写真の右側がベルナルディン教会、左側が聖アンナ教会です。ベルナルディン教会が道路に対して旗竿地の様な位置にあるので2つで1つの教会と思ったり、どっちがどっちかわからなかったりする観光客もいるそうです。私はファサードの雰囲気がベル(鐘)の形に見えるのがベルナルディンと覚えました。見た目の様式が異なる教会がこんなに近くにある光景は不思議な感じがします。
ベルナルディン教会内の特徴は、石ではなく木製の装飾と白地の漆喰に描かれたフレスコ画。木目とテラコッタの様な色調のフレスコ画が温かみがあり気持ちが緩むように思います。
壁面は16世紀に描かれたフレスコ画で覆われています。古い絹織物の様にも見えます。
礼拝堂も16世紀当初(日本史だと室町時代でしょうか)のまま。祭壇も天井に描かれた植物(クルビッツの様だと思うのは間違いかな)もただただ美しい。
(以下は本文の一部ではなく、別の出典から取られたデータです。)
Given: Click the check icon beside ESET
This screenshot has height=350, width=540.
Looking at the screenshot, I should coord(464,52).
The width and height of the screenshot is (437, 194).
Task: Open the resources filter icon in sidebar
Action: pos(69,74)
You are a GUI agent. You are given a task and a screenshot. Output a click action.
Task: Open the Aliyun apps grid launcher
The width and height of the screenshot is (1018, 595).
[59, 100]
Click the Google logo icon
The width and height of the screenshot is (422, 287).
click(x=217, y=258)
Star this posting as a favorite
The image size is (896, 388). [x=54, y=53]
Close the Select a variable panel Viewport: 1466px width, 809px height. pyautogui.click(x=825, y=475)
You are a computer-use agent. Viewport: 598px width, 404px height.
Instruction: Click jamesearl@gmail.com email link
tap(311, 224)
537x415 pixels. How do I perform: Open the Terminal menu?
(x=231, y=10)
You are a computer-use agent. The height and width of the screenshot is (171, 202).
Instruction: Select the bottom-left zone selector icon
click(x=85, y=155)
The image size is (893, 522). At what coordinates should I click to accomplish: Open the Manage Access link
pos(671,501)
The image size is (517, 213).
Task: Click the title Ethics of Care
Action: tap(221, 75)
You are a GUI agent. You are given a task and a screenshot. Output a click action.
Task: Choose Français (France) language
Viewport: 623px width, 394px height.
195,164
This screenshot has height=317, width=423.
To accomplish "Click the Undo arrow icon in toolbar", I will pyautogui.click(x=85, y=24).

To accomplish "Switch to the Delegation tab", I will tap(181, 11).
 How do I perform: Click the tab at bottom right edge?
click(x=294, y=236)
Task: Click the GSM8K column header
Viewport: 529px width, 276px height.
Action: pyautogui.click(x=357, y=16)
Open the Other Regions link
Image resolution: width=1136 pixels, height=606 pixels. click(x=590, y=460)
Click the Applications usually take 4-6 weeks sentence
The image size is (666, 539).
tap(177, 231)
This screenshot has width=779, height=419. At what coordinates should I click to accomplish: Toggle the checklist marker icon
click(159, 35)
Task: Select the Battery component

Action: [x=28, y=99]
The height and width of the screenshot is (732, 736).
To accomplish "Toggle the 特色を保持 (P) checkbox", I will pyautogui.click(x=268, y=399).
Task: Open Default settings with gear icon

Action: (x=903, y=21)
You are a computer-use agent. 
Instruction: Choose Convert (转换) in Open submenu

聖アンナ教会は白くて明るいイメージだったベルナルディン教会とは異なりこじんまりと薄暗い。
ところが薄暗いからこそ映える祭壇の美しさと言ったら!!
明暗の妙。周囲の石の彫刻の重さと描かれた聖母の透き通るような白いレースの衣の対比が美しく、思わず「わぁっ」と声を出してしまいました。触れたらなくなってしまいそうな透明感と言うのでしょうか。かのナポレオンは教会を小さくしてフランスに持ち帰りたいと言ったとか。ステンドグラスも美しいのですがそれより強く印象に残る聖母でした。
ヴィリニュスは驚くほど教会があり、また敬虔なカトリック教徒がほとんどで、教会を訪れたなら必ず祭壇の前で祈り礼拝堂を出る際には胸の前で十字を切って外へ出られます。
私達も日本で神社を詣でたら鳥居の前で一礼、参道は端を歩き、鈴を鳴らしたら2礼2拍手1礼(様々あります)したりしますが、おそらく年に数度の作法・・・。まるでいただきますを言うように生活の一部に祈りの習慣があることにとても驚きました。
ユダヤ人の居住をあまり快く思っていなかった過去、ポーランドやドイツからの侵攻、そしてロシア制圧下での弾圧、そして成し遂げた独立といった歴史の中で、落とされた命への報いや弔い、平和への願いが祈りの源の1つでもあり教会の多さなのかなと思うと、敬虔なキリスト教徒の一言では言い尽くせない重みを感じたのでした。
ちょっとお参り行って来るね・・・みたいな感じもあったりするのかな?。
<のんびり一息>
教会の近くに広い市民公園がありました。それまでに見たことの脳内整理や、同行者とくだらないよもやま話をする時間にお勧めです(私は夫と目に入ったものにアテレコしてのんびりします)。
木陰は気持ちいいですし、アイスクリームも売ってるし(←重要)。